Encore aujourd’hui quand j’y pense, j’ai de la peine pour la petite fille que j’étais et qui avait rempli cette boîte, d’un peu de son pays. Elle ne retrouvera ni ses bonbons, ni son pays.

Je continue mon année de CM2 jusqu’au bout, avec de très bons résultats. Mon passage en 6eme est accepté, sans examen bien sûr. En ce temps là, les bons élèves passaient d’office au collège (que l’on appelait lycée), les moyens passaient obligatoirement un examen qui déterminait leur admission ou pas, les mauvais redoublaient la classe.

Tout devient très compliqué, et pourtant nous sommes si bien chez nous. Cette petite maison que mes parents avaient fait construire dans un quartier populaire de la commune, était notre nid, et nous y accueillions de nombreux invités. Maman cuisinait beaucoup et nous régalait tous, petits et grands. À deux reprises nous avons dû quitter cette maison pour aller au centre ville où nous étions plus en sécurité. J’ai été témoin d’émeutes importantes et violentes C’est le patron de mon père, Monsieur Bour, qui nous offrait un logement, deux pièces, une grande terrasse couverte et une grande cour où papa pouvait garer sa voiture. Médor, notre gentil chien, nous suivait partout.

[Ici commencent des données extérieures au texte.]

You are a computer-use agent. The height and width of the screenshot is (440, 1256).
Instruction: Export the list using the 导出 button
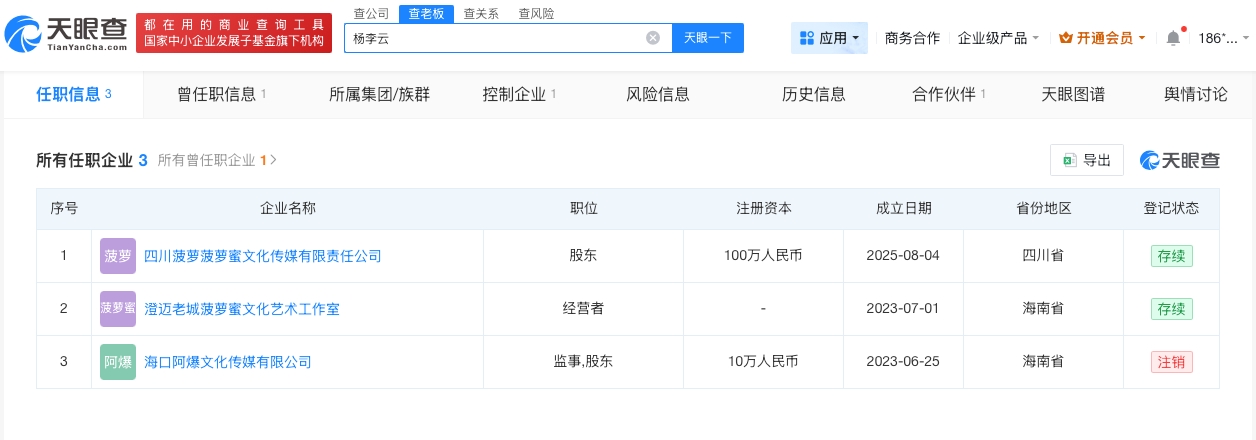[x=1087, y=160]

J’aimais beaucoup le centre, à proximité de la place du village. Avant l’indépendance c’état un village vivant où se produisaient de nombreuses fêtes connues dans toute l’Oranie.

Papa continue à travailler pour Mr Bour, riche colon rentré en France. C’est très risqué de circuler vers la ferme et l’exploitation dont il était le commis (aujourd’hui on dirait directeur ou gérant). Il avait un garde du corps, qui l’accompagnait dans ses déplacements professionnels. Celui-ci était grand, habillé en treillis, et armé jusqu’aux dents. C’était impressionnant pour l’enfant que j’étais. Pourtant ce grand monsieur, Mr Alcaraz, avait un coeur sensible. Je me souviens du jour où maman avait été chez sa belle-soeur, accompagnée de ma petite soeur. Je restais souvent seule. Ce jour là,  papa et son gardien avaint déjeuné avec moi. Juste avant le repas, papa m’avait demandé de prier, c’était important dans ma famille de remercier Dieu pour le repas de chaque jour. j’ai prié en fermant les yeux et j’ai demandé à Dieu de garder mon papa et Mr Alcaraz, de les protéger de toute attaque et je l’ai remercié de l’exaucement de ma prière. Lorsque j’ai ouvert les yeux, le grand monsieur était en larmes, ému et touché. Il s’est levé et est venu me faire un chaleureux bisou en me disant merci.

Beaucoup de questions restaient sans réponse. Où allions-nous vivre en France ? Je savais qu’en arrivant nous serions accueillis par tonton Raymond, le frère de maman qui habitait à Perpignan. Militaire de carrière, il vivait en caserne avec ma tante et mes deux cousines, Marie-Lise et Caroline.

Je savais que mon enfance resterait à tout jamais en Algérie, mon présent dépendait des évènements et des décisions de mes parents, mon avenir était flou, noyé dans le brouillard de mes pensées.